Kepler reviews plan for constellation architecture
PARIS – Kepler Communications is reviewing the architecture for its internet-of-things constellation in response to SpaceX’s plan to revise the architecture of its Starlink constellation.
“There is definitely an impact purely from a conjunction basis,” said Kepler CEO Mina Mitry. If there are more satellites at more altitudes, spacecraft nearby “are more likely to encounter an interference event” where they have to move out of the way or communicate in a different band, he said Sept. 11 at the World Satellite Business Week conference here.
Toronto-based Kepler has two satellites in orbit and plans to operate an internet-of-things constellation with 140 cubesats at an altitude of 575 kilometers. Kepler’s ultimate goal, however, is to build a communications network to support machines and devices both on Earth and in orbit, Mitry said.
The U.S. Federal Communications Commission granted SpaceX permission in April to lower 1,584 Ku-band Starlink satellites from a planned altitude above 1,110 kilometers to 550 kilometers.
In spite of that decision, Mitry said he is optimistic the FCC “will be supportive of trying to mitigate any impact on constellations that have business lines.”
In light of the FCC decision, Kepler is evaluating potential changes to its constellation. The firm could decide, for example, to increase the number of spacecraft to ensure it can maintain “a certain quality of service,” Mitry said. “That impact can be managed if the right burden is placed on the operator that is causing the undue hardship on us.”
As that discussion plays out, Kepler is preparing to expand its constellation with the launch of its third satellite “in the next few months,” Mitry said. With that satellite, built by ÅAC Clyde, Kepler will introduce a narrowband communications service to begin connecting devices in the internet of things, he added.
Unlike many of its peers racing to deploy satellites to connect devices in the internet of things, Kepler also moves large quantities of data in Ku-band.
“Whether it’s closed-circuit television camera footage or geographic information services data, people measure us by the gigabytes of data moved on our network,” Mitry said. Kepler customers transfer megabytes of data per month, he added.
Due to heavy data traffic, Kepler operates its own antennas in Canada, Norway and New Zealand. “These have been a necessary component of being able to deliver the end service to our customers,” Mitry said.

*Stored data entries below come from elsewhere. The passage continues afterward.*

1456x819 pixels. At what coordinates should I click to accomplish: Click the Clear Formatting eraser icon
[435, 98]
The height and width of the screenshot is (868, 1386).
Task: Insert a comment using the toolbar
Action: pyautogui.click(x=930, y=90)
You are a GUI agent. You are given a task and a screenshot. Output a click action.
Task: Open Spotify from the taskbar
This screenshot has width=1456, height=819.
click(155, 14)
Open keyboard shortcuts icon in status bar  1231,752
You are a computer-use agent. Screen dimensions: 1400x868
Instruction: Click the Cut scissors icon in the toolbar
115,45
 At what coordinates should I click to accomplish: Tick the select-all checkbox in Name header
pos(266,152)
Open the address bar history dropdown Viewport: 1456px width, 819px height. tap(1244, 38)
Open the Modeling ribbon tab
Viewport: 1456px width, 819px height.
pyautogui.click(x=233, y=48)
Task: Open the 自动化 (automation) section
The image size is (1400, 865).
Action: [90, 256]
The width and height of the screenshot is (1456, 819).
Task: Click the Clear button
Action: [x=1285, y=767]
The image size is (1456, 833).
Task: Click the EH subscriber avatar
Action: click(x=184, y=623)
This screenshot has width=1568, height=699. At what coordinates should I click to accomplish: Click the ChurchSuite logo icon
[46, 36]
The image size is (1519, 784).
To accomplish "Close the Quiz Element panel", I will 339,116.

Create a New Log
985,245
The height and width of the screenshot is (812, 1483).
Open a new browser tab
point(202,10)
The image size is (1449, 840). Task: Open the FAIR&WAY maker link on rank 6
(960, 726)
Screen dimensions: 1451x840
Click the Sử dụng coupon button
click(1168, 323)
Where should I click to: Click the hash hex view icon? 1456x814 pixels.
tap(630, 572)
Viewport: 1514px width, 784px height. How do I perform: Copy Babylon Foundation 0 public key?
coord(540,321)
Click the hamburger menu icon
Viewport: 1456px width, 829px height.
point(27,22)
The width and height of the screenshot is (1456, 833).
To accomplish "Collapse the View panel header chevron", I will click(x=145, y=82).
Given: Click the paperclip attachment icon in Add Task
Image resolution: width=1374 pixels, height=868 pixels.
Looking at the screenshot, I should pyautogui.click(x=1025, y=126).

Kepler is seeking to create its constellation rapidly. By the end of 2020, the firm plans to operate 14 satellites. In 2021, Kepler expects to have 50 satellites in orbit. In 2022, Kepler will continue building its 140-satellite constellation, Mitry said.
Kepler raised $16 million last year in a Series A investment round led by technology investor Costanoa Ventures. Kepler anchor customer, Germany railway company Deutsche Bahn, participated in the round through Deutsche Bahn Digital Ventures. Deutsche Bahn will begin deploying Kepler products in the first quarter of 2020, Mitry said.
Kepler’s strategy is focused on the long term. It takes new companies an average of five years to obtain 100,000 subscribers for a new service, Mitry said. While the internet of things could help decrease that timeline, Kepler is counting on it “core Ku-band service” to sustain it in the early years, Mitry said. That business, which provides “a much higher average revenue per user” than narrowband service, will help Kepler “ride out the adoption curve and build a business,” he added.